Desde então Zâmbia tem evoluído bastante. Nas eliminatórias da Copa de 2010, sucumbiu em um grupo protagonizado por Argélia e Egito. Na Copa Africana de Nações de 2010, fez boa campanha, perdendo nos pênaltis para a Nigéria, nas quartas de final. E se classificou com tranquilidade para a Copa Africana de Nações, que seria disputada no Gabão e na Guiné Equatorial.
O Gabão era o local em que, 19 anos atrás, a seleção de Zâmbia viu uma geração inteira de jogadores sucumbir à tragédia. Mas o sorteio e o desempenho da seleção de Zâmbia na competição fizeram com a os Chipolopolo fossem a única das 4 semifinalistas da Copa Africana de Nações a atuar na Guiné Equatorial em todas as partidas. Se o time vencesse a favorita seleção de Gana na semifinal, poderiam enfim voltar ao Gabão, para tentar reescrever a história, no local da maior tragédia do esporte do país.
E foi o que aconteceu. Com muita garra, Zâmbia bateu Gana, por 1 a 0, contando com um pênalti perdido por Asamoah Gyan. E, além de garantir vaga na final, a seleção ainda comemorou com um Haka:
A partir daí, vocês já conhecem a história. Já foi contada de forma brilhante por sujeitos como o Leonardo Bertozzi. Assim que chegaram à Libreville, para disputar a final contra a favoritíssima seleção da Costa do Marfim, os jogadores de Zâmbia e a comissão técnica, acompanhados de Kalusha Bwalya, fizeram uma homenagem aos heróis que se foram em 1993.
A final era um confronto de Davi contra Golias. Como tantos que vemos no futebol. Mas a mágica do futebol é a de que sempre pode haver a superação, sempre pode vencer o que mostra mais vontade e caráter. Em um jogo exemplar, repleto de demonstrações de amor ao futebol, Zâmbia segurou a Costa do Marfim e venceu nos pênaltis. Coisas como o pênalti perdido por Drogba são irrelevantes perto das grandes demonstrações de caráter vistas durante o jogo.
Pelo próprio Drogba, que foi abraçar o lateral Musonda, de Zâmbia, enquanto ele saia machucado. De Hervé Renard, que carregou Musonda, depois do jogo, para comemorar com o restante dos jogadores. De todos os jogadores, sem exceção, que se entregaram de maneira limpa ao jogo, absolutamente conscientes de que, independente do resultado, estavam fazendo história.

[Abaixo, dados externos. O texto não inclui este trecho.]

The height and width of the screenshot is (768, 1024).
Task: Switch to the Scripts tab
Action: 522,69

Abaixo, a decisão por pênaltis que consagrou Zâmbia a nova campeã africana:
A cidade que foi palco da maior tristeza do esporte de Zâmbia, há 19 anos, também foi palco da maior alegria, ontem. Uma das maiores histórias de redenção já vistas no futebol. Uma história de homens de caráter, de vidas e de um continente todo, que prestou a maior homenagem possível aos jogadores que representavam Zâmbia em 1993. Uma história de redenção na vida de Kalusha Bwalya, que viu os homens de seu país realizarem o seu sonho pessoal, no mesmo lugar em que ele havia sofrido sua maior perda.

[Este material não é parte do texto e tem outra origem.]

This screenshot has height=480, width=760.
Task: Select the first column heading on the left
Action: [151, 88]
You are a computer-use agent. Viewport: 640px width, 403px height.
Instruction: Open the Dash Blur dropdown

A comemoração de Zâmbia foi merecida, épica, histórica.
O futebol é muito mais do que 22 homens correndo atrás de uma bola. Forja o caráter das pessoas, ensina valores e conta belas histórias. O título de Zâmbia, em Libreville, é mais uma dessas histórias. Que mostram não apenas que um time mais fraco pode vencer um time mais forte, mas que o espírito de luta e a vontade podem vencer o dinheiro, os prognósticos e todo o restante.
O esporte pode destruir os homens. Isso nós vemos acontecer todos os dias. Nos desiludimos com demonstrações de racismo, demonstrações de que o dinheiro está acima de tudo, pessoas que se vendem e vendem partidas, dirigentes corruptos. Disso já estamos cansados.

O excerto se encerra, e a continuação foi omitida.